Barrier reefs develop along the edge of continental shelves that are sufficiently remote from sediment input
from the land to encourage vigorous coral growth. Usually behind these reefs are relatively deep water ways,
referred to as lagoons. Good examples are the Great Barrier Reef and the barrier reefs of Belize and New
Caledonia. These barrier reefs protect the adjacent shorelines from the impact of oceanic waves.

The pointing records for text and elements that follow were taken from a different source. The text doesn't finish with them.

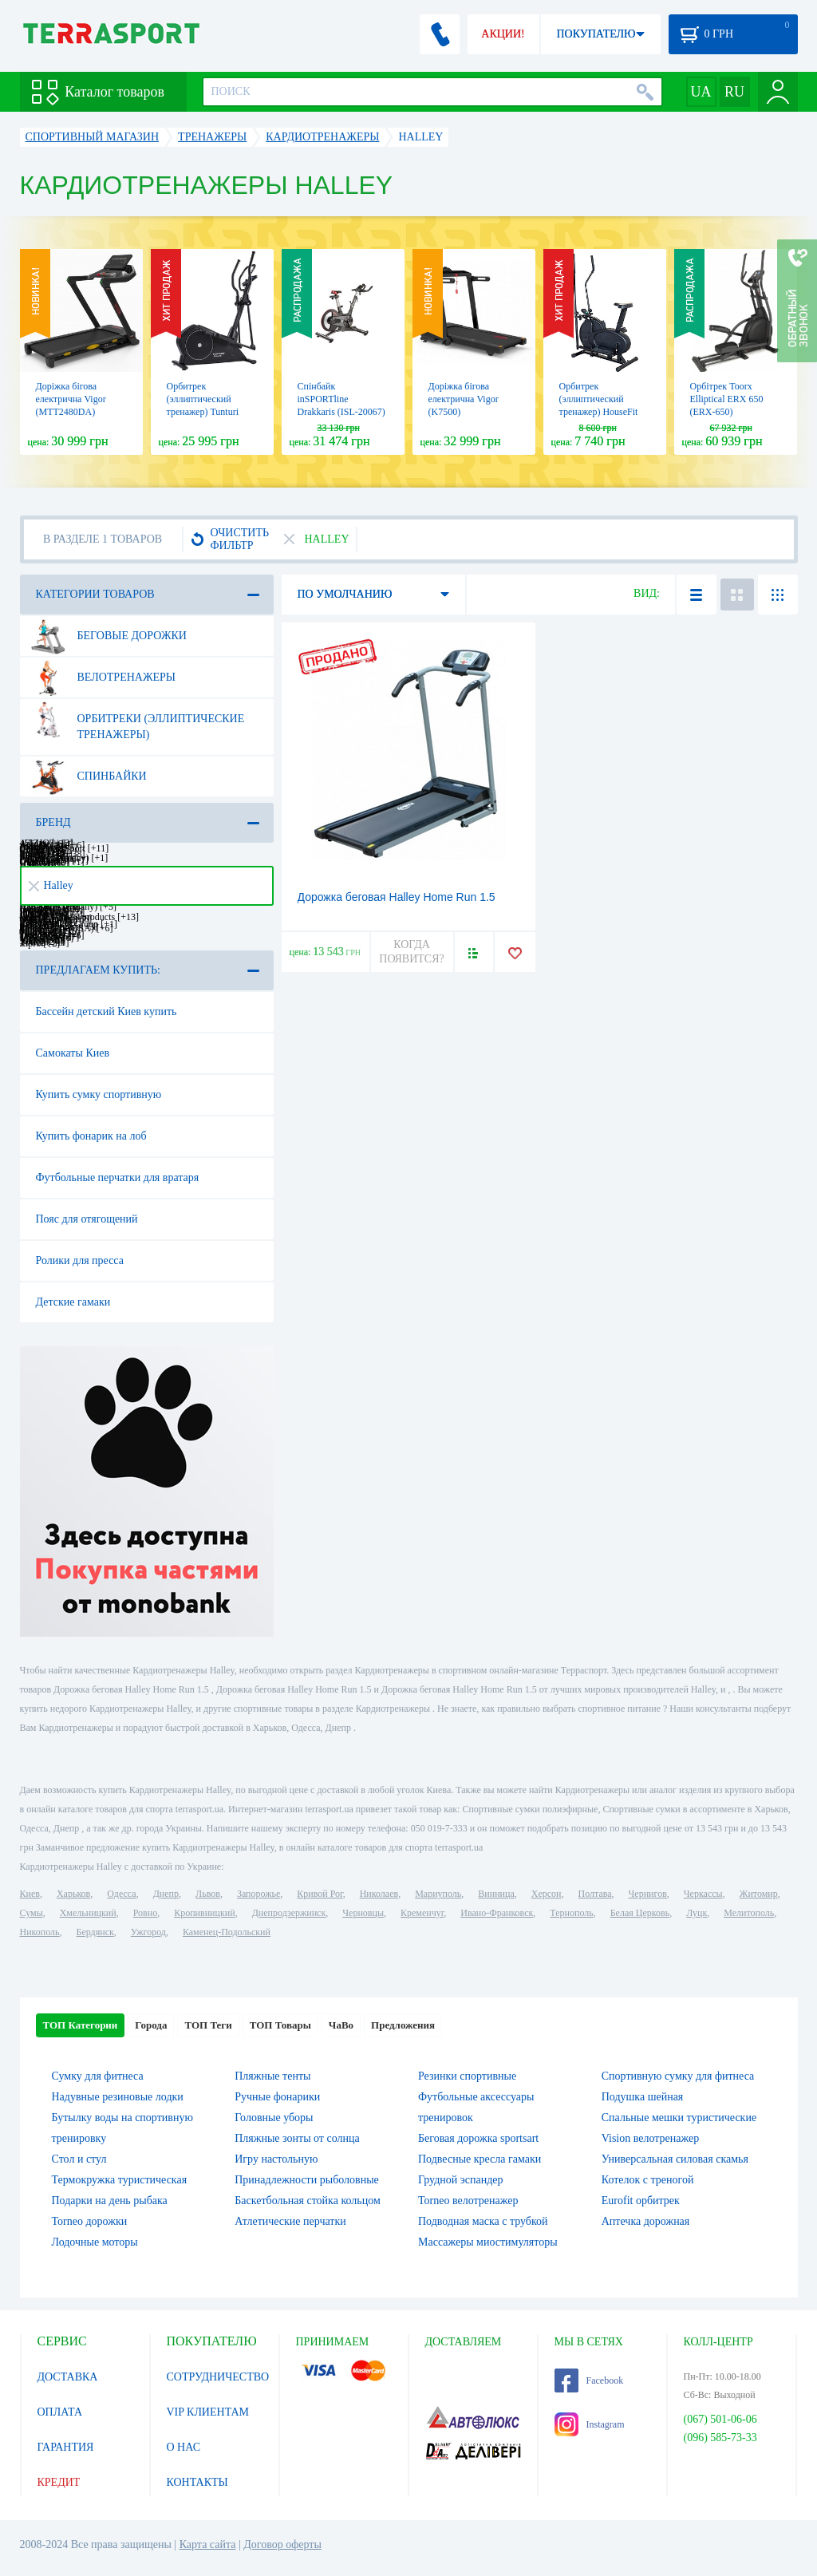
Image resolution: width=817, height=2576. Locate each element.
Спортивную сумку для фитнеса (678, 2076)
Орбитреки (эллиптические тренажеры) (137, 721)
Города (151, 2025)
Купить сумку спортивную (99, 1094)
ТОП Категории (80, 2025)
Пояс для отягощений (87, 1219)
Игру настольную (276, 2159)
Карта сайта (208, 2544)
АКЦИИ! (502, 34)
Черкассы (703, 1893)
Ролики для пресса (80, 1260)
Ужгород (148, 1932)
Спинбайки (88, 776)
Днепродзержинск (289, 1912)
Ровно (145, 1912)
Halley (51, 885)
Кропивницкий (204, 1912)
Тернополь (571, 1912)
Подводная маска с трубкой (483, 2221)
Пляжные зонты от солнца (297, 2138)
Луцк (696, 1912)
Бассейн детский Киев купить (106, 1011)
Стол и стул (79, 2159)
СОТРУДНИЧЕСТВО (218, 2377)
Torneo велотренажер (468, 2201)
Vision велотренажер (650, 2138)
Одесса (121, 1893)
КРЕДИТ (59, 2482)
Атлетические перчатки (290, 2221)
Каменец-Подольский (226, 1932)
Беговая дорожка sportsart (478, 2138)
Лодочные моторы (95, 2242)
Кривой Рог (319, 1893)
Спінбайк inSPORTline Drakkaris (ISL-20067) (341, 399)
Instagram (590, 2424)
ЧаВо (341, 2025)
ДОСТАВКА (67, 2377)
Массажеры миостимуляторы (488, 2242)
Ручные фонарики (277, 2097)
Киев (30, 1893)
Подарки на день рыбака (110, 2201)
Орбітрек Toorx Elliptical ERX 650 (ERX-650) (727, 399)
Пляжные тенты (272, 2076)
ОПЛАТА (60, 2412)
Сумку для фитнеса (98, 2076)
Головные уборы (274, 2118)
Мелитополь (749, 1912)
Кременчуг (422, 1912)
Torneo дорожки (90, 2221)
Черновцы (363, 1912)
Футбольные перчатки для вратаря (117, 1177)
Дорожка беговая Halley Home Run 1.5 (396, 897)
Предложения (403, 2025)
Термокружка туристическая (119, 2180)
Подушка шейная (643, 2097)
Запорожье (258, 1893)
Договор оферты (282, 2544)
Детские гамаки (73, 1302)
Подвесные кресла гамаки (479, 2159)
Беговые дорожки (108, 636)
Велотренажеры (103, 677)
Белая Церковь (639, 1912)
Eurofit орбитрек (641, 2201)
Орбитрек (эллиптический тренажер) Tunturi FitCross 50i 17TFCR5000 (203, 412)
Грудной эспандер (460, 2180)
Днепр (166, 1893)
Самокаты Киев (73, 1053)
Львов (207, 1893)
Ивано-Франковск (496, 1912)
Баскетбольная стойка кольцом (308, 2201)
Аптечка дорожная (646, 2221)
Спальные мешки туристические (679, 2118)
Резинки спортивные (467, 2076)
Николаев (379, 1893)
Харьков (73, 1893)
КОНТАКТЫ (197, 2482)
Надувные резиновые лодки (118, 2097)
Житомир (759, 1893)
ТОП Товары (280, 2025)
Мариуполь (438, 1893)
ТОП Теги (207, 2025)
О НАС (183, 2447)
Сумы (31, 1912)
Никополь (40, 1932)
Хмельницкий (88, 1912)
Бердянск (95, 1932)
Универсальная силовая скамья (675, 2159)
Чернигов (648, 1893)
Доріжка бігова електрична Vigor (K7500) (463, 399)
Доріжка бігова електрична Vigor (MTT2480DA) (71, 399)
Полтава (595, 1893)
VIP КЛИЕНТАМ (208, 2412)
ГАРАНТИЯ (65, 2447)
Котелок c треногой (648, 2180)
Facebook (589, 2380)
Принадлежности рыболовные (307, 2180)
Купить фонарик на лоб (91, 1136)
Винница (496, 1893)
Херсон (546, 1893)
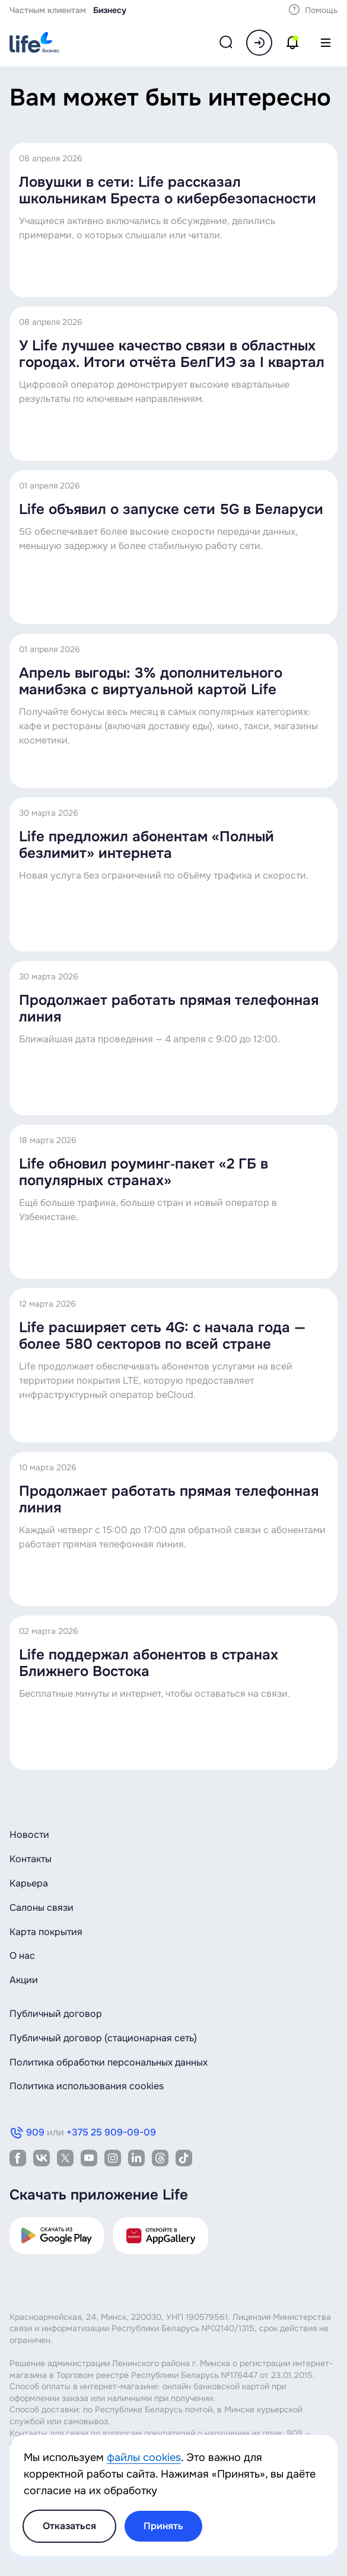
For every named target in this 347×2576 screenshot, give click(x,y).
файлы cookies (144, 2457)
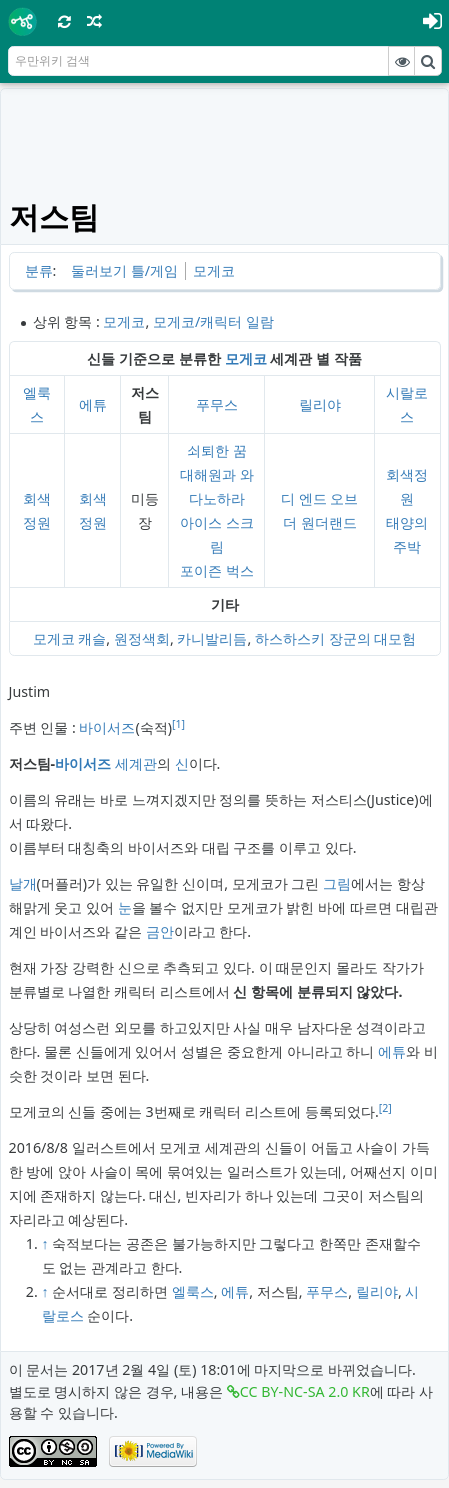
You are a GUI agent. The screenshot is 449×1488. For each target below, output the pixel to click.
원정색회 (142, 638)
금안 (160, 931)
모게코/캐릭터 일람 (213, 321)
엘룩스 (193, 1291)
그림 (337, 883)
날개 (23, 883)
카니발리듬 (212, 638)
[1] (178, 724)
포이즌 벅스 (217, 570)
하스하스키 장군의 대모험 (335, 638)
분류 (39, 270)
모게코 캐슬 (70, 638)
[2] (385, 1108)
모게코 (214, 270)
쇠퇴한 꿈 (217, 450)
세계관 (136, 763)
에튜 (93, 404)
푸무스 (217, 404)
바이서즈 (107, 727)
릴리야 (320, 404)
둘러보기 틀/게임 (124, 270)
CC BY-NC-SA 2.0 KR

Platform reefs grow over ‘hills and mountains’ formed by previous reefs or other features such as sand dunes,
formed when sea level was lower. Once the reefs reach the surface, they grow outward often forming large
areas of reef flats. Platform reefs are frequently found within the large lagoonsformed by barrier reefs. There
are good examples of platform reefs in the Bahamas, within the ‘lagoon’ of the Great Barrier Reef and in the
Red Sea.
14. The growth and functioning of coral reefs is best under the following general conditions
water temperatures in the optimum range of about 23-30°C;
consistent irradiance, hence shallow, clear seas in tropical latitudes;
low levels of sedimentation;
low concentrations of inorganic and organic nutrients;
• Macro and Micro-algae on Reefs : The other major primary productivity component of coral reefs are the
benthic macro- and micro- algae that coat many of the ‘bare’ surfaces (see Box 2.2). Calcareous or coralline
algae not only photosynthesize, but also produce substantial amounts of calcium carbonate. Their role on
many reefs is so important that it has been suggested that ‘coral’ reefs is a misnomer, and a more accurate
term would be ‘algal’ reefs (Hillis-Colinvaux 1986). The calcareous algae function in two ways: Halimeda
are foliose algae which make major contributions to the loose sediments of many reefs; encrusting algae
such as Lithothamnion make important structural contributions to the reef by binding and cementing reef
surfaces into a durable limestone plate or block. This algal cementation is most pronounced in high energy
environments, such as on the reef crest, shallow reef flats, and the seaward intertidal zone of reef islands.
15. Plankton
Plankton are the microscopic plants and animals that inhabit the water and whose large and medium-scale
movements are controlled primarily by water motion. Plankton are important to coral reef ecosystems since
they serve as food and nutrients for animals higher in the food chain, and because many important coral reef
species have planktonic larvae which act as the long distance dispersal mechanism between reef areas (Box
2.6). These larvae are transient members of the plankton, but their survival is crucial to the reproduction and
recruitment processes of a coral reef. Plankton communities predominantly drift in the upper few metres of the
water column and hence are susceptible to changes in the amount of incident light, UV radiation, temperature
and water movement (Box 2.3).
16. Planktonic Larvae
Corals exhibit two spawning strategies for sexual propagation, both producing planktonic larval stages. Most
numerous are the broadcast spawners, which release (sometimes simultaneously) millions of eggs and sperm
that develop into free swimming larvae. These drift in the upper layers of the plankton for 4 to 7 days before
seeking suitable reef substrata. In the other type of larval reproduction, some corals (brooders) hatch within
their tissue better developed propagules which have a very short (hours) free swimming stage (Harrison and
Wallace 1990). The vast majority of reef fish also have planktonic larvae. The duration of larval life varies
considerably from 3 weeks to well over 3 months (Leis 1991). Many other reef organisms spend time in the
plankton. One important group within this listing is the larvae of the crown-of-thorns starfish, Acanthaster
p/anci, a predator of corals with episodic population explosions. Variations in conditions affecting the 3week
larval life may explain these periodic outbreaks.